Atlanta Braves Ink Travis d’Arnaud
Following the signing of Yasmani Grandal to the Chicago White Sox there were plenty of question marks surrounding teams who needed a catcher. Among the many teams left with questions after failing to snag Grandal was the Atlanta Braves. That is until recently when the Braves inked a two-year $16 million with veteran catcher Travis d’Arnaud.
A Bounceback Year
It was a resurgent year for the seven-year veteran. He delivered his second-best batting average of .251 with an on-base mark of .312 while slugging .433. His 16 home runs, which tied a career-best, showcased his overall power at the plate.

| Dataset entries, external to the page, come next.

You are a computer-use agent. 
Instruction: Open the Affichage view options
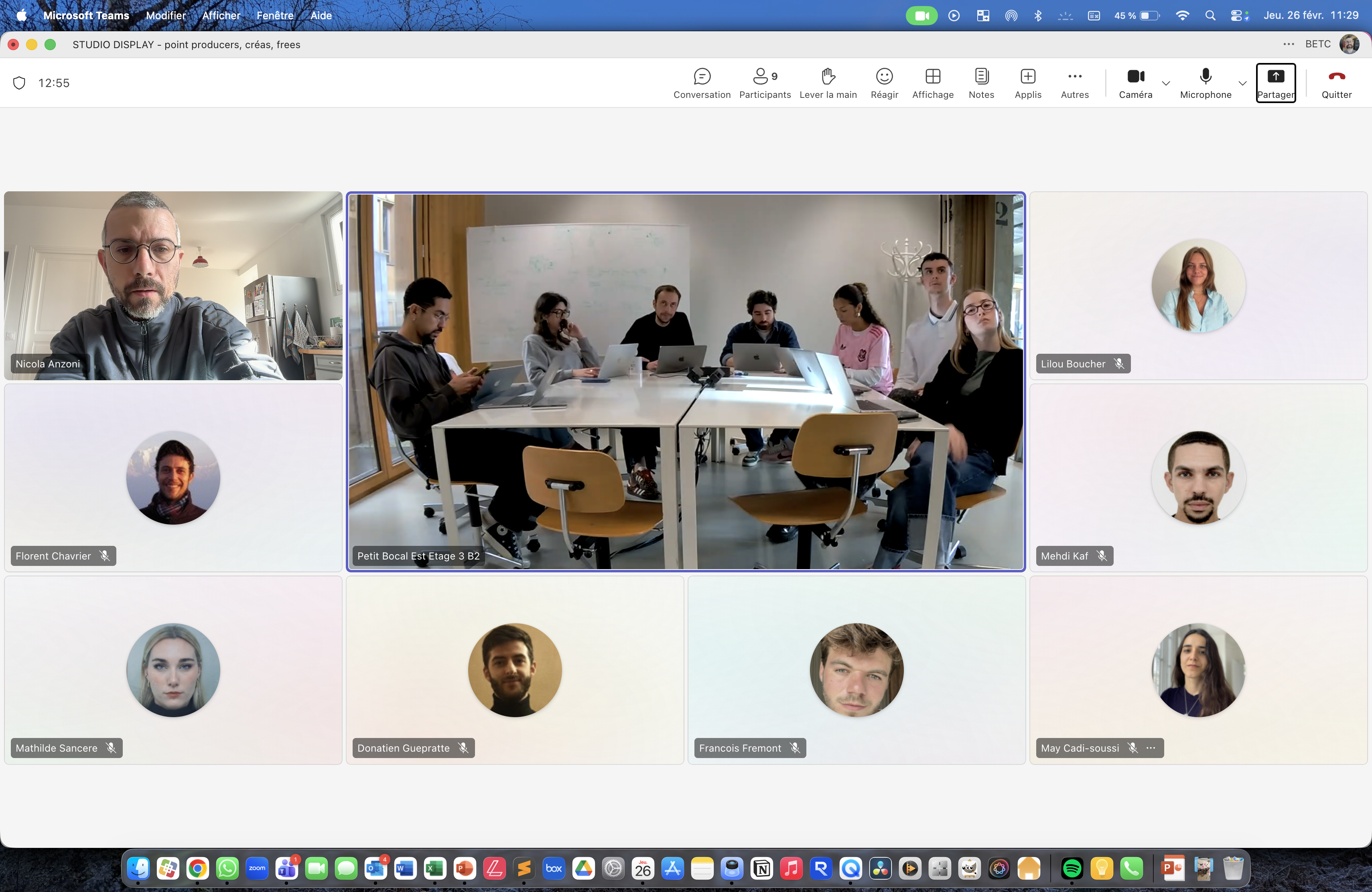point(932,83)
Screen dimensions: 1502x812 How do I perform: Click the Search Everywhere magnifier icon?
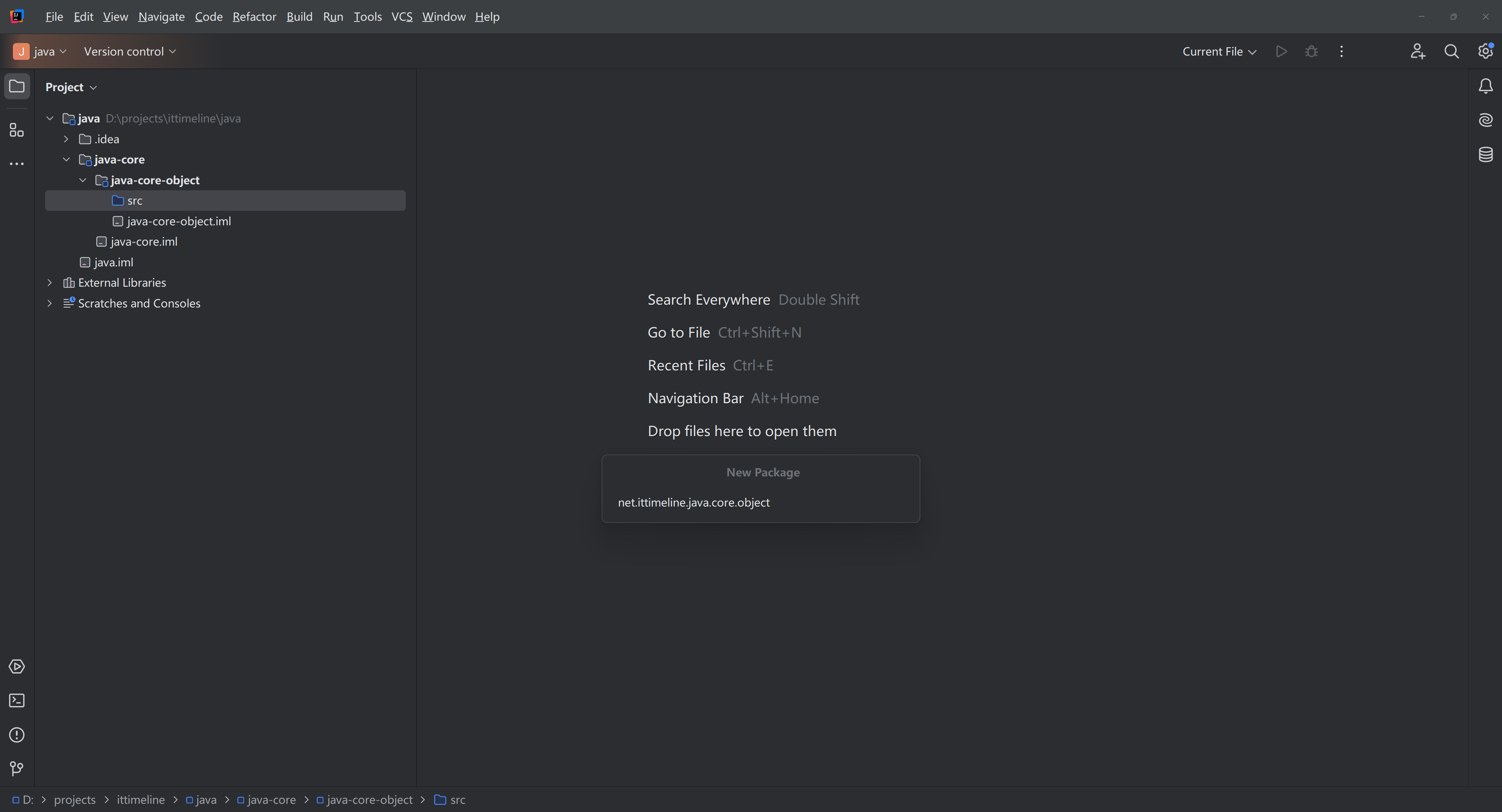(1451, 51)
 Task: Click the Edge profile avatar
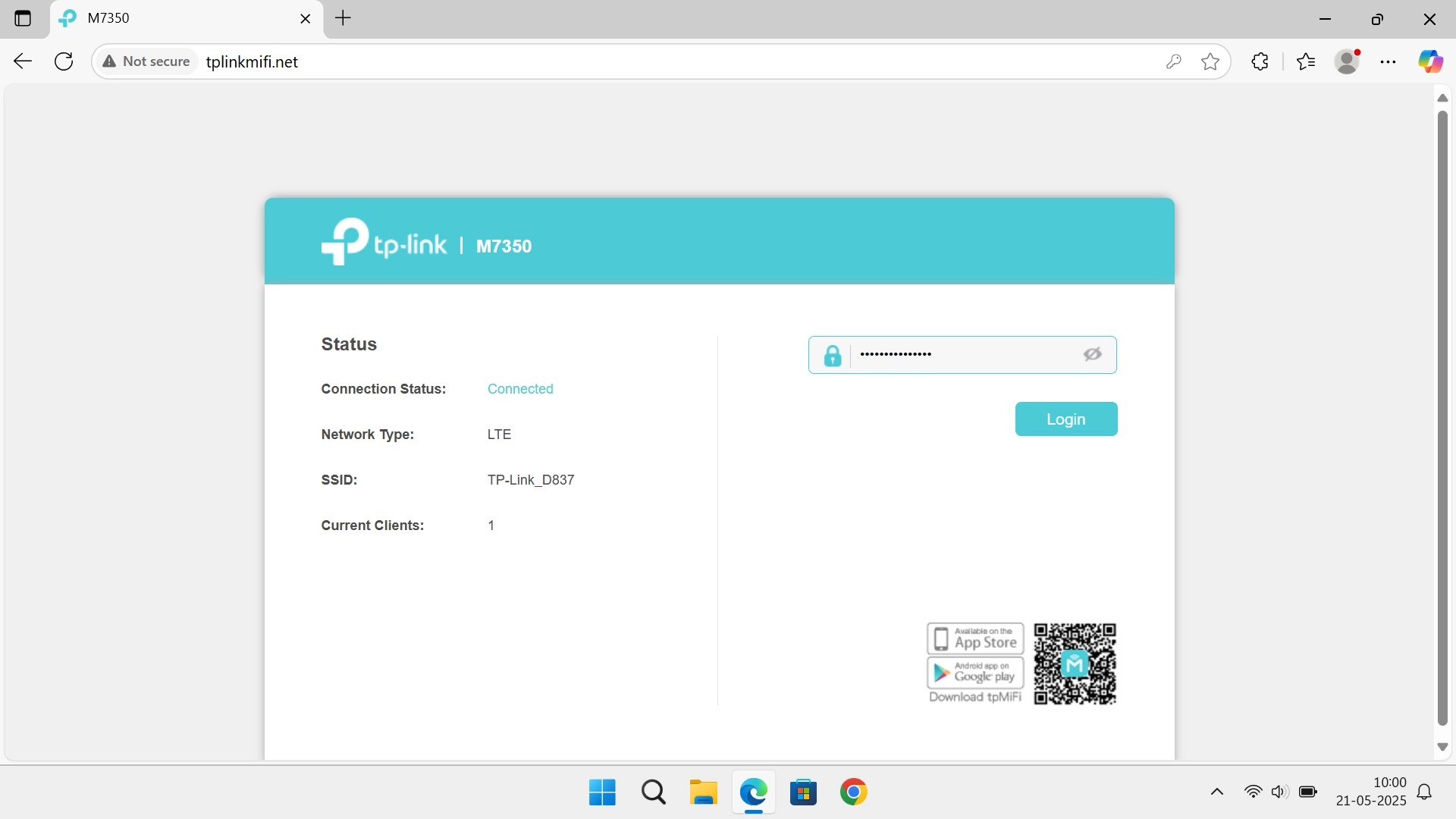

It was a turbulent start that began with a 2-for-23 slump to begin the year with the New York Mets. After being dealt to the Los Angeles Dodgers for a brief stint, d’Arnaud found his way onto the Tampa Bay Rays roster. From there he proceeded to touch up the best batting mark he’s had with a single team, a .263 average with 67 runs batted in. His efforts resulted in a mark of 107wRC+ and a WAR of 1.8 across 92 games and over 360 plate appearances.
d’Arnaud also showcased a strong mark from the field posting an above league average in runners thrown out (28 percent).
The signing comes as a win-win for both parties involved. Ultimately, it’s a low-risk move for the Braves even though they have to pony up eight million in average annual value. It’s rather easy for Atlanta to pay that money after looking at the available quality catchers left on the table. That includes now-former Brave Francisco Cervelli, Robinson Chirinos, Yan Gomes, and Alex Avila.
Overall, the payroll for the Atlanta Braves will likely sit around $115 million or more. That’s even with the signings of Will Smith for $40 million over three-years along with Darren O’Day and Chris Martin. d’Arnaud will likely serve as the mainstay behind the plate with Brian McCann retiring and will serve as a nice pairing with Tyler Flowers.
The signing still gives Atlanta space to sign another big-name free agent as the off-season progresses.